Et si les profs mettaient le pied en entreprise ? Un rapport fait 40 propositions pour y arriver

- - AFP
Que les profs découvrent la vraie vie… de l'entreprise. C'est l'ambition d'une ancienne sénatrice du Rhône, Christiane Demontès, chargée par le gouvernement de l'évaluation des partenariats entre l'éducation et le monde économique. Son rapport a été rendu public mardi par le ministère de l'Éducation et fait 40 propositions pour une vraie relation entre l'école et les entreprises, deux mondes aujourd'hui plutôt éloignés. Parmi ses propositions : instaurer un stage obligatoire en entreprise pour les futurs chefs d'établissements, ou encore détacher les enseignants de un à six mois, pour une immersion dans le privé, dans le monde de l'entreprise.
"Ils n'ont pas connu d'autres univers professionnels"
Des idées immédiatement approuvées par Philippe Tournier, secrétaire générale du SNPDEN, principal syndicat de proviseur. "Ce qui peut être intéressant c'est qu'une grande partie des gens qui travaillent dans l'éducation n'ont pas connu d'autres univers professionnels, relève-t-il sur RMC. Un tel dispositif leur permettrait de mieux connaître les différents univers du travail dans la mesure où la majorité de leurs élèves seront dans un monde professionnel différent de l'éducation".
S'il se réjouit de ce pied dans la porte de l'entreprise, Philippe Tournier a quelques doutes toute de même sur la faisabilité à grande échelle de ce projet. "Il faut voir concrètement comment les choses se passeraient, car quand on fait la somme aujourd'hui de tous les gens qui doivent partir en stage, on s'aperçoit qu'on a des difficultés à trouver (des places). En France, il n'y a pas de tradition (d'accueil des stagiaires), comme il y en a en Allemagne par exemple. La preuve en est que cela a existé dans notre pays et que cela été abandonné". En effet, ce principe de stages en entreprise pour les enseignants existait dans les années 1970, avant d'être petit à petit oublié.

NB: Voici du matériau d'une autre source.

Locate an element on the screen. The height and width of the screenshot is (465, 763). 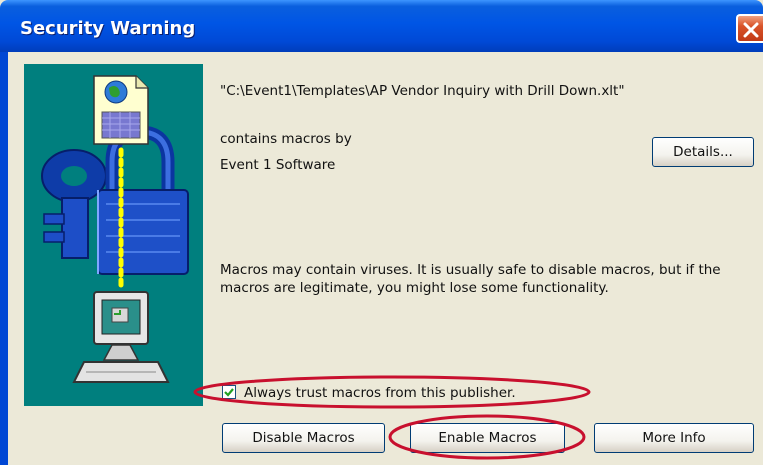
always-trust-checkbox is located at coordinates (229, 392). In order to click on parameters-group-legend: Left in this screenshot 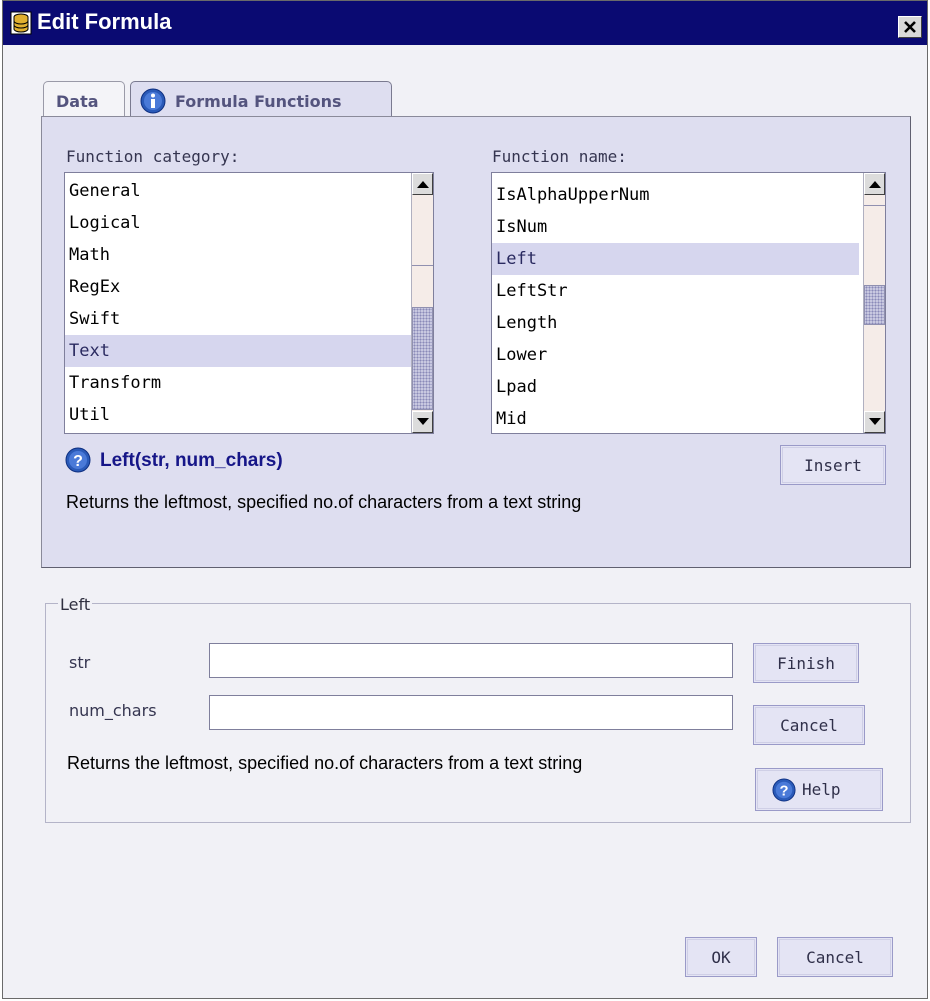, I will do `click(76, 604)`.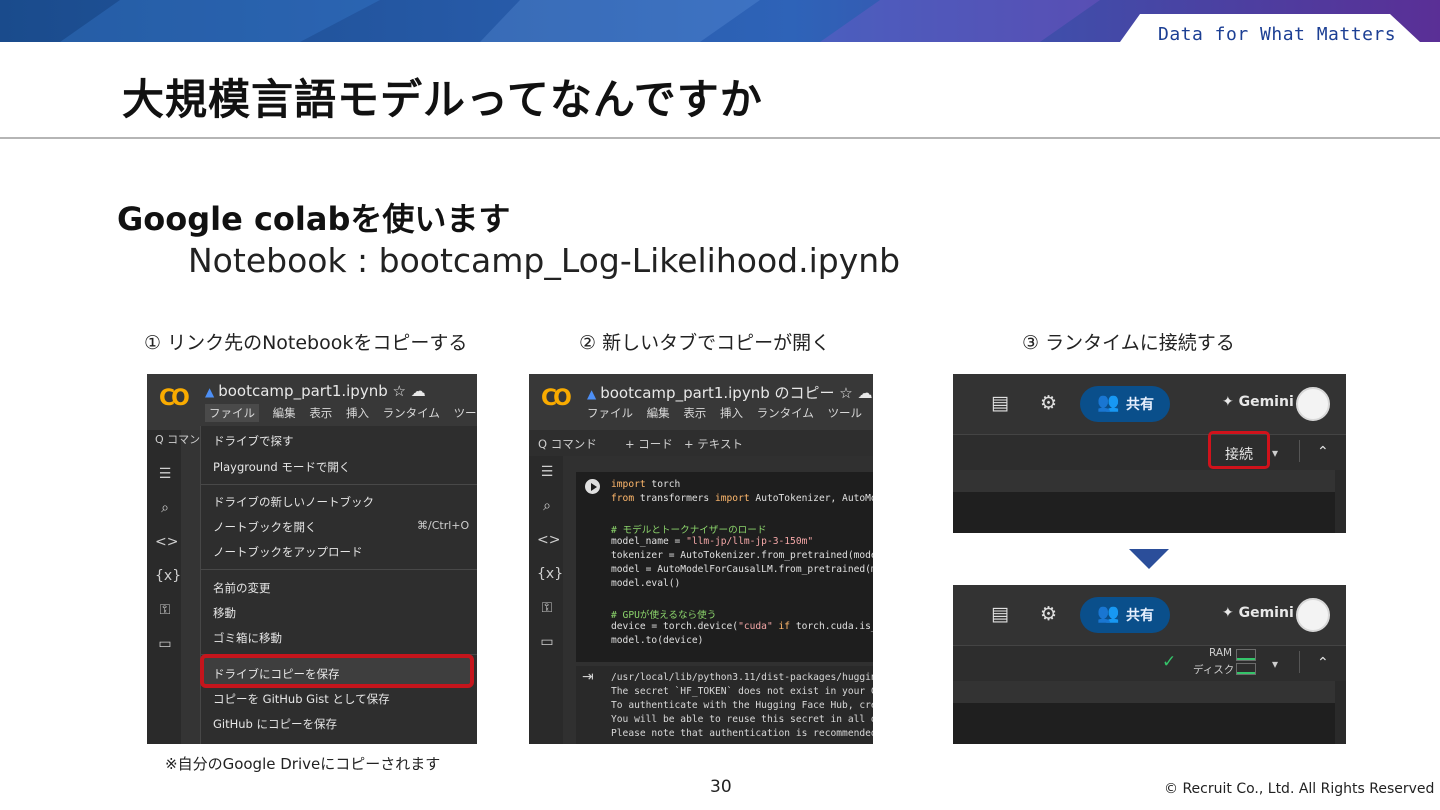 The width and height of the screenshot is (1440, 810). Describe the element at coordinates (275, 724) in the screenshot. I see `menu-item-save-github: GitHub にコピーを保存` at that location.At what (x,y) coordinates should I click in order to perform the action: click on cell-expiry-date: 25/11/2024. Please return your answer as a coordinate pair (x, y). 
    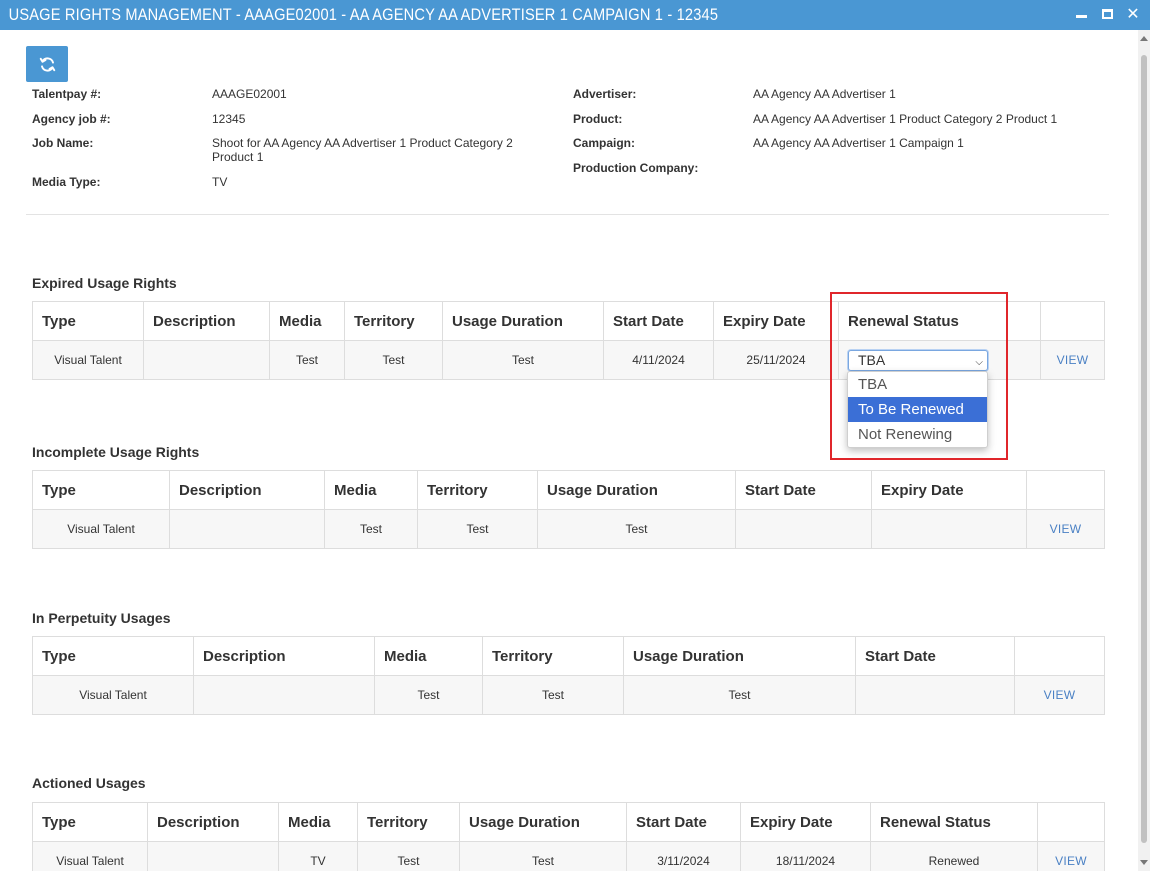
    Looking at the image, I should click on (776, 360).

"Je veux pouvoir parler concrètement des choses à mes élèves"
Quelques irréductibles profs continuent toutefois à s'immerger un temps en entreprise. RMC a rencontré Sandrine qui, depuis 4 ans, délaisse chaque année la cours de récréation. Fini sa salle de classe de technologie dans un collège de Seine-Saint-Denis, durant une semaine, direction le monde de l'entreprise.
"On se doit de former l'élève sur la découverte du monde des métiers, de l'entreprise, et je ne pense pas qu'on puisse trouver ça uniquement dans les livres", explique-t-elle pour justifier ses escapades.
Des expériences dans l'industrie, dans les nouvelles technologies ou le monde de l'édition. Pour ensuite en faire profiter ses élèves. "Je leur fais un bilan, ce que j'ai appris, les métiers que j'ai découverts, et ils apprécient. Je leur explique que je n'ai pas beaucoup connu le monde professionnel et que je veux pouvoir leur parler des choses de façon plus concrètes".
"On part de loin"
Rapprocher éducation et entreprise, une évidence donc pour cette enseignante. Mais aussi pour Laurent Pewzner, patron d'une PME, spécialiste de Relations Humaines. Il a récemment accueilli trois professeurs dans ses murs. "Ça a été une expérience vraiment riche", s'enthousiasme-t-il. Mais il reconnaît : "On part de loin. La première enseignante que j'ai accueillie voulait voir ce qu'était l'autorité, comment un chef d'entreprise allait manager un employé. Or ce n'est pas du tout une histoire d'autorité, c'est une histoire de communication et ça, elle l'a découvert".
Lui aussi assure s'y retrouver: les questions des enseignants remettent parfois en question sa gestion, et surtout, il a le sentiment qu'avec ce genre de dispositif, le monde de l'entreprise ne restera pas longtemps abstrait pour les plus jeunes. Reste donc maintenant au gouvernement de passer de la théorie à la pratique.